# free flame box elder tree



## davduckman2010 (Oct 29, 2014)

got a call from a woman a few towns over . wanted to know if I wanted this tree on her property . stop by there on the way home took some pics. shes paying 1600.00 to have it plucked with a crane out of her back yard. its big narly funky and leaning over a garage, she had a log cut off it a few years ago and showed me the pic. it had major a red explosion in the core on out . so the crane is supposed to drop it right on the trailor i just so happen to leave there the day before and the price is right FREE . she just wants a slab or something off of it . I told her that wood is useless to lumber yards and smells when you burn it , but guys like me could do something with it

Reactions: Like 6 | EyeCandy! 1 | Way Cool 5 | +Karma 1


----------



## woodtickgreg (Oct 29, 2014)

Can't wait to see the end cuts.


----------



## davduckman2010 (Oct 29, 2014)

me neither bud she saw my stuff on craigslist and called . she just didn't want it to go to waste to the tree co . I climbed up a bit to check for hollow found a couple small burls . but it has interesting shape to it

Reactions: Like 2


----------



## Kevin (Oct 29, 2014)

A nice size box of chocolate for ya there gump . . .

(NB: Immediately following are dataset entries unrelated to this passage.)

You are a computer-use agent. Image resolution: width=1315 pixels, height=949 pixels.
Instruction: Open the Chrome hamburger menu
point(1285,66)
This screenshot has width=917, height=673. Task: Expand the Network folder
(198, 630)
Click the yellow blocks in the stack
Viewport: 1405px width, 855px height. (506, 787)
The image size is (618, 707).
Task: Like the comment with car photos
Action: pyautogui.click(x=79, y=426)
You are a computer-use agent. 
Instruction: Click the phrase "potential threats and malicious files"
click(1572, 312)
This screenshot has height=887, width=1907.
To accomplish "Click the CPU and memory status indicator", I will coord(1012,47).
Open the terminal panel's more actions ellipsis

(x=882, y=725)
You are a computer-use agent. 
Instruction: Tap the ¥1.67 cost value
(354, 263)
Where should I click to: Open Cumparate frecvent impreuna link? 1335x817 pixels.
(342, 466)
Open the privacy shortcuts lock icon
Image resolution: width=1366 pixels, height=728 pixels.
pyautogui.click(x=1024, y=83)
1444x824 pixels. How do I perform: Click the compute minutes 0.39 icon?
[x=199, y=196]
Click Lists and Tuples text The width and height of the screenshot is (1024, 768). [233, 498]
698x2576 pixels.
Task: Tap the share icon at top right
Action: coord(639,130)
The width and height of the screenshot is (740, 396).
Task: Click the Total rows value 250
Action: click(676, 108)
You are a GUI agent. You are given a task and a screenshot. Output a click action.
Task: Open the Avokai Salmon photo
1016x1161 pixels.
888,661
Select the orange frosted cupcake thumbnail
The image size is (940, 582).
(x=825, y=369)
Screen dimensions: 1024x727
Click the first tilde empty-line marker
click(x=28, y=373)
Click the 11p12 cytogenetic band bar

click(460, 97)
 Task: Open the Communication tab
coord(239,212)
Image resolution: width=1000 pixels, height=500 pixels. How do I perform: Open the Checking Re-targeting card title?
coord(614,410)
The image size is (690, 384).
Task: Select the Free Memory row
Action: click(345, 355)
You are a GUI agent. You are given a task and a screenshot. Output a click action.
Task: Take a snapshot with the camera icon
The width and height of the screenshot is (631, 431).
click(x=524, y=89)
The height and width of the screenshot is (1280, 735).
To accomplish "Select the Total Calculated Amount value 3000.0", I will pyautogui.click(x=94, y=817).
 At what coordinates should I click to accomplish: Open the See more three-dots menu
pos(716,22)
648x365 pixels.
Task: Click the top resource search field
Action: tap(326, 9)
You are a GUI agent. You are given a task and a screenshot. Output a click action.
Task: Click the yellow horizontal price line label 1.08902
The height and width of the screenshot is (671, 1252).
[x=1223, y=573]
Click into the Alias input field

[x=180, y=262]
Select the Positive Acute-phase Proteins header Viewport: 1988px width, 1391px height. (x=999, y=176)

Reactions: Agree 2 | Funny 1


----------



## davduckman2010 (Oct 29, 2014)

Kevin said:


> A nice size box of chocolate for ya there gump . . .


I luvs me some chocolate


----------



## Mike1950 (Oct 29, 2014)

Free- Thanks Duck- I may not call you a plumber anymore if you are that generous!!!!!!!!!!!!


----------



## davduckman2010 (Oct 29, 2014)

free I meant free shipping you haven't seen the price yet

Reactions: Funny 5


----------



## Foot Patrol (Oct 29, 2014)

Will it have a burl root?


----------



## Mike1950 (Oct 29, 2014)

davduckman2010 said:


> free I meant free shipping you haven't seen the price yet




DERN plumbers!!!!!!!!!!!!!!!!

Reactions: Funny 1


----------



## NYWoodturner (Oct 31, 2014)

Awesome score Duck! Keep us posted.


----------



## Nature Man (Nov 1, 2014)

Good thing you are the benefactor of someone else's hard work extracting that tree! Congrats!!! Looking forward to seeing the flame! Chuck


----------